Finding the exact location of a grave for a visit or to attend a funeral can be difficult in a large cemetery that is constantly changing. The “Gravez” app, which aims to help reduce that stress, is only available in Israel for now, but its developers plan to expand globally.
“It will change everything,” said Yehuda Hanfling, a service manager for Chevra Kadisha, the main group that oversees Jewish burials in Israel. “People who haven’t been to graves for years and want to reach (the grave) get lost because graves have been added, paths have been added everywhere,” Hanfling said.
Chevra Kadisha began operating the app in September.
The app developers, Corido, used drones and image processing tools to map over 1.3 million graves in 30 cemeteries in Israel so far for pedestrian and vehicle navigation, said Guy Liany, co-chief executive of Corido.
“We map all the geographical elements, the paths, the plots, interest points, everything that depicts the outline of the cemetery,” said Liany, adding that the cemetery managers constantly update the system.
A cemetery that contains an average of 30,000-40,000 graves can be mapped within several days.

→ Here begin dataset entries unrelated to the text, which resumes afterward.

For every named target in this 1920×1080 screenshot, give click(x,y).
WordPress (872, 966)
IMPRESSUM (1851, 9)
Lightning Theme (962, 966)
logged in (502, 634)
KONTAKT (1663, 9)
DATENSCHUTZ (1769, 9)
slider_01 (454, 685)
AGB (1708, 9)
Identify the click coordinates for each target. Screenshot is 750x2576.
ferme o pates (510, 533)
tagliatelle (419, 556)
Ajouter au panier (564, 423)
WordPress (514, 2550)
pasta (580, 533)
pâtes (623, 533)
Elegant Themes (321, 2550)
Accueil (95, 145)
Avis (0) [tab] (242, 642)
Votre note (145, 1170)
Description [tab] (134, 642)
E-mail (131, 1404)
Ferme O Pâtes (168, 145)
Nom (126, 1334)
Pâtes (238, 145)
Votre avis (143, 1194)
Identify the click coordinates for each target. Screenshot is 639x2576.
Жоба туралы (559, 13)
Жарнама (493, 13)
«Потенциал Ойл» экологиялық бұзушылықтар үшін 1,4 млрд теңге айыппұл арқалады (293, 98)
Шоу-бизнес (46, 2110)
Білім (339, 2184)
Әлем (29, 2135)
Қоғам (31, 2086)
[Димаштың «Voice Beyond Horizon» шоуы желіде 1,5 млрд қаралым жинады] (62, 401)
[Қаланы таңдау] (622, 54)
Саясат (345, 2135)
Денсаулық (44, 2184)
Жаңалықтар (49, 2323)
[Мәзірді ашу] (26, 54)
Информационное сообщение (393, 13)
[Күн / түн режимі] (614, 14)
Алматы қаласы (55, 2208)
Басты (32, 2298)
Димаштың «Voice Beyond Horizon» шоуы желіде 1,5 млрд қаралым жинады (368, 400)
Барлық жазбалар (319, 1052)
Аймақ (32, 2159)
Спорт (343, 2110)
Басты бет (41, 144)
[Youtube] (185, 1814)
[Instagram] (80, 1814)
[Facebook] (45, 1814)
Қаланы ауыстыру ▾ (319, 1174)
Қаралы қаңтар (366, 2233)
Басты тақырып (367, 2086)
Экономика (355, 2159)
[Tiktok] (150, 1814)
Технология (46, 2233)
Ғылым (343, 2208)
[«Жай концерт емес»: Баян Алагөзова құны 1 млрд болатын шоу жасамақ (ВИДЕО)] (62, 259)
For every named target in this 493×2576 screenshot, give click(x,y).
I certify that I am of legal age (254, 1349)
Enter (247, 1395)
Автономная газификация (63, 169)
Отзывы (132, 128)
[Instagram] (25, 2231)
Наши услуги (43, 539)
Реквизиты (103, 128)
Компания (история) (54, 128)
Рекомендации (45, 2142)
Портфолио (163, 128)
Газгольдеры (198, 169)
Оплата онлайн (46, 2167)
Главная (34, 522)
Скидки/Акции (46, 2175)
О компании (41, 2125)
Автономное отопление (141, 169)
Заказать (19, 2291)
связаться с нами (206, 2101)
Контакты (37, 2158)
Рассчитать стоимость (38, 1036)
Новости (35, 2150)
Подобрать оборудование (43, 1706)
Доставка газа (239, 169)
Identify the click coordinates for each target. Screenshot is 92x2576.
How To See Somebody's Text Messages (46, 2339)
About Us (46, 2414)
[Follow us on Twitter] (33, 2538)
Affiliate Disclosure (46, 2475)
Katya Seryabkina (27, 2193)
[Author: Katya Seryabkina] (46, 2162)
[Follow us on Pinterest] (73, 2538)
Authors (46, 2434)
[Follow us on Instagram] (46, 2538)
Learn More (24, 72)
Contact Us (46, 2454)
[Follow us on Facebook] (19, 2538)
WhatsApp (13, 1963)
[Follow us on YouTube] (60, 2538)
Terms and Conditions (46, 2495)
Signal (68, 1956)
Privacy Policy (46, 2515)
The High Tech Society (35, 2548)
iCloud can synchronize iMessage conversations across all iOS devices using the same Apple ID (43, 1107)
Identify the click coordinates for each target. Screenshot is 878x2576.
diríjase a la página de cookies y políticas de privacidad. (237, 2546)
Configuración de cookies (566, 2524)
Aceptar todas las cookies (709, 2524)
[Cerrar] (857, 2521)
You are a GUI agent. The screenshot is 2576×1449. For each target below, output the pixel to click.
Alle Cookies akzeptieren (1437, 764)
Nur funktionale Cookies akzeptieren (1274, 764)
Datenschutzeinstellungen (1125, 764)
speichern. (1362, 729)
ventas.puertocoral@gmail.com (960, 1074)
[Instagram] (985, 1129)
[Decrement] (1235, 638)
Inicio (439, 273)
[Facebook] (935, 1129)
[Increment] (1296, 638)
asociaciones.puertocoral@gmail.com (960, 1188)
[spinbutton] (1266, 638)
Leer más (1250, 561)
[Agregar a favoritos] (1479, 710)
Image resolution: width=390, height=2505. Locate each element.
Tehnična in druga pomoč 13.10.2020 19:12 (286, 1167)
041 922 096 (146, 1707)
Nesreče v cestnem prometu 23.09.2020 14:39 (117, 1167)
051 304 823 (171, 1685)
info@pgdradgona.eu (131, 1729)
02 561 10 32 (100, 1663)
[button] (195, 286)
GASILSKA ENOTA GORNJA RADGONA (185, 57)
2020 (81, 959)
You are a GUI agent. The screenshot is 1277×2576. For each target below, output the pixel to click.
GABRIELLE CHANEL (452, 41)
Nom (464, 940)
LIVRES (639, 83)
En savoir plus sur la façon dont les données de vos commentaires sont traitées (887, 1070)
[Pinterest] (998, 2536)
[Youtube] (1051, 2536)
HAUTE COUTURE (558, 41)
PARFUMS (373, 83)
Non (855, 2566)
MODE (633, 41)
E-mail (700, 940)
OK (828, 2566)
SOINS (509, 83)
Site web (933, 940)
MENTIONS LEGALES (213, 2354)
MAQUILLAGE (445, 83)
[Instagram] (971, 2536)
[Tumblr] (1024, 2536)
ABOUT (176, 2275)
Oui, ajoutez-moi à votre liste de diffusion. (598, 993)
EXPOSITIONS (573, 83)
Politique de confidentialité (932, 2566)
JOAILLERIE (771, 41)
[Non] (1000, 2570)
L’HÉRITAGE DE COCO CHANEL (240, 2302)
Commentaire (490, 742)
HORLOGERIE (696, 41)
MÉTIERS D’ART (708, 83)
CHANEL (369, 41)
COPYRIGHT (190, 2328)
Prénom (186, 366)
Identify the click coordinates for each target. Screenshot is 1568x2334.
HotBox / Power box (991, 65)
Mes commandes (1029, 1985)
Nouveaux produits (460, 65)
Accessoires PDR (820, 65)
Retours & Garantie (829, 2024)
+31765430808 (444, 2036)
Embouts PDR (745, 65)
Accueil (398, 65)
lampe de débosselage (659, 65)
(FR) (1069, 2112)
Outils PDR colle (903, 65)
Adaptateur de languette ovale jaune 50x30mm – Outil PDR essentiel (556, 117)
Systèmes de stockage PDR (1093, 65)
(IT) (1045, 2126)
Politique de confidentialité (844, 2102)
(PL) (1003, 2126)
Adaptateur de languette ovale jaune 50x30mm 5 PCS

The app is free for private users but cemetery operators need to purchase the system. The price depends on the size of the grounds.
The app can also suggest nearby parking and provide on-screen prayers traditionally said by the grave. The developers plan in the future to provide paid services like flower delivery or cleaning and renovating tombstones.
“We have been getting reactions from people,” said Corido co-CEO Israel Gold. “We see that people open the application just to look at a picture of the gravestone of their grandfather or a loved one, whose grave they haven’t visited for years and they are very moved.”